Datasets to partition data

Partitioning is dividing your configuration data into subsets, each representing a logical group of configuration items (CIs) and relationships. In BMC CMDB, these partitions are called datasets. The same real-world object or relationship can be represented by instances in more than one dataset. For example, different discovery applications can create CI and relationship instances in different datasets. You can later merge those instances into a single production dataset.

This is important for the goal of verifying and correcting configuration records against the infrastructure. You can create one dataset representing your intended configuration, then use a discovery application to create another dataset representing your actual configuration, and verify the former against the latter.

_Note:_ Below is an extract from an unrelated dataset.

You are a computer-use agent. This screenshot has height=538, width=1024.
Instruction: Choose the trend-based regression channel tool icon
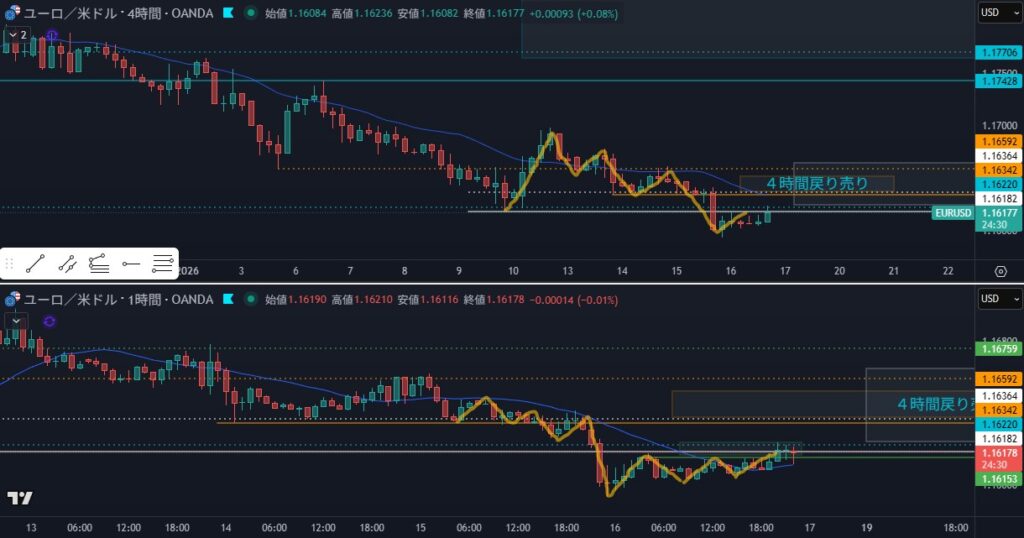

Managing data sources and datasets in BMC CMDB

Overlay datasets

The primary purpose of datasets is to partition data according to the providers of that data. Each discovery application that you use should store the data that it discovers in a separate dataset. Data in a separate database that you import to BMC Configuration Management Database (BMC CMDB) through Atrium Integrator should be stored in a separate dataset.

You can also use datasets for other methods of partitioning data. For example, you could use datasets to represent production data or obsolete data. Your datasets do not all need to contain different versions of the same CIs and relationships. For example, you could use datasets to hold:

Subsets of your overall data, such as departments or regions
Data from different companies for multitenancy
Test data

A dataset can contain only one instance of a given CI. An instance of that CI might also exist in other datasets to represent the CI in the contexts of those datasets. Instances representing the same CI or relationship across datasets share the same reconciliation identity, or reconciliation ID.

Each CI and relationship in BMC CMDB must reside in a dataset, meaning that they have a DatasetId attribute that must contain a value.

BMC datasets in BMC CMDB

This section describes the default datasets provided by BMC CMDB, Remedy Asset Management, and BMC Discovery products. If you use a non-BMC Discovery product, use Atrium Integratorto import its data.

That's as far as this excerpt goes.